Taylor came into the kitchen just about the time I got through fixing breakfast. The smell of bacon frying must have woke him up, like it used to on school mornings. He was rubbing his eyes all sleepy-like, looking the world like a little boy. I see that he looks a little better this morning, too.
“Good morning, Aunt Della.” He smiled sleepily at me, giving me a hug and a kiss on the cheek. He’s the sweetest thing in the whole world; I can’t understand why some folks never have liked him. Lord, he sure does need a haircut, though. Maybe he’ll go with us this morning and get it cut. No, guess he couldn’t do that, not with Donnette there. She’s never got over what happened, blaming and talking awful about Taylor, though everyone else knows he didn’t go to hurt Tim. Looks like she’d have sense enough to realize that if it hadn’t happened like it did, Tim wouldn’t be with her now. Probably wouldn’t have married her either, once he got away from here and had lots more choices. Well. All that’s in the past now.

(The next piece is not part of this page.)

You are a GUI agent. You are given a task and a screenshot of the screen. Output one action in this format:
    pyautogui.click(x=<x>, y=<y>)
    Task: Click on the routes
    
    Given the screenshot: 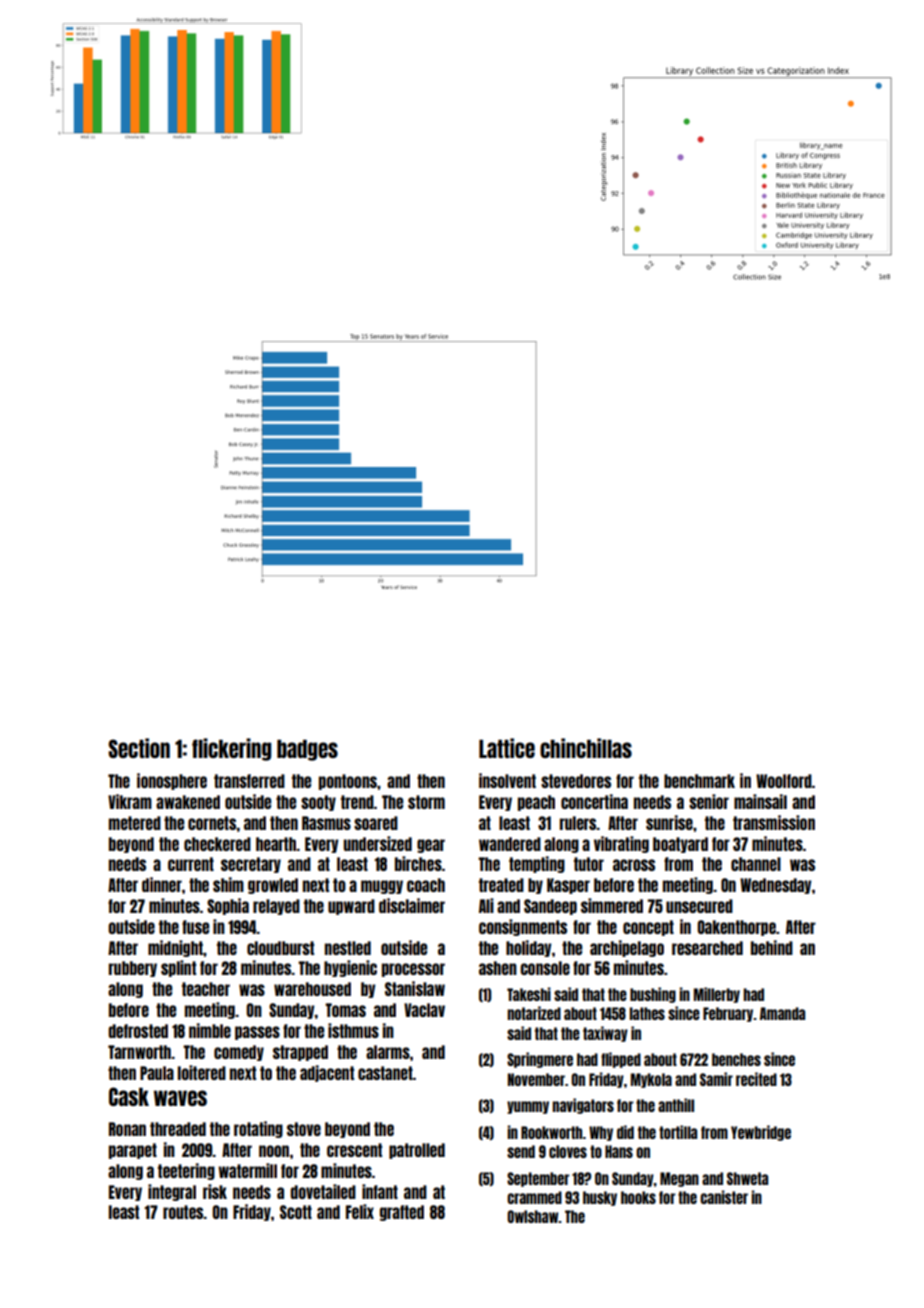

“I’m so glad you’re up early, honey,” I said to Taylor instead of bringing up the subject of the haircut. “We got a busy day today.” I put the bacon and eggs on the table and sat down.
“What time’s Miss Maudie’s funeral?” Taylor yawned and stretched. I’d have to get him to put something on besides his undershorts before Frances Martha got here. It would embarrass her to death, him being half-naked.
“It’s at two.” I started in on my eggs since I had to hurry. “Honey, you remember Maudie’s great-niece Sarah Jean?”
Taylor thought for a minute as he chewed on a piece of bacon. I always get the thick-sliced kind when he’s home.
“Yes, ma’am, I believe I do now. She teaches at Florida State, doesn’t she? Good-looking for an old lady—great legs.”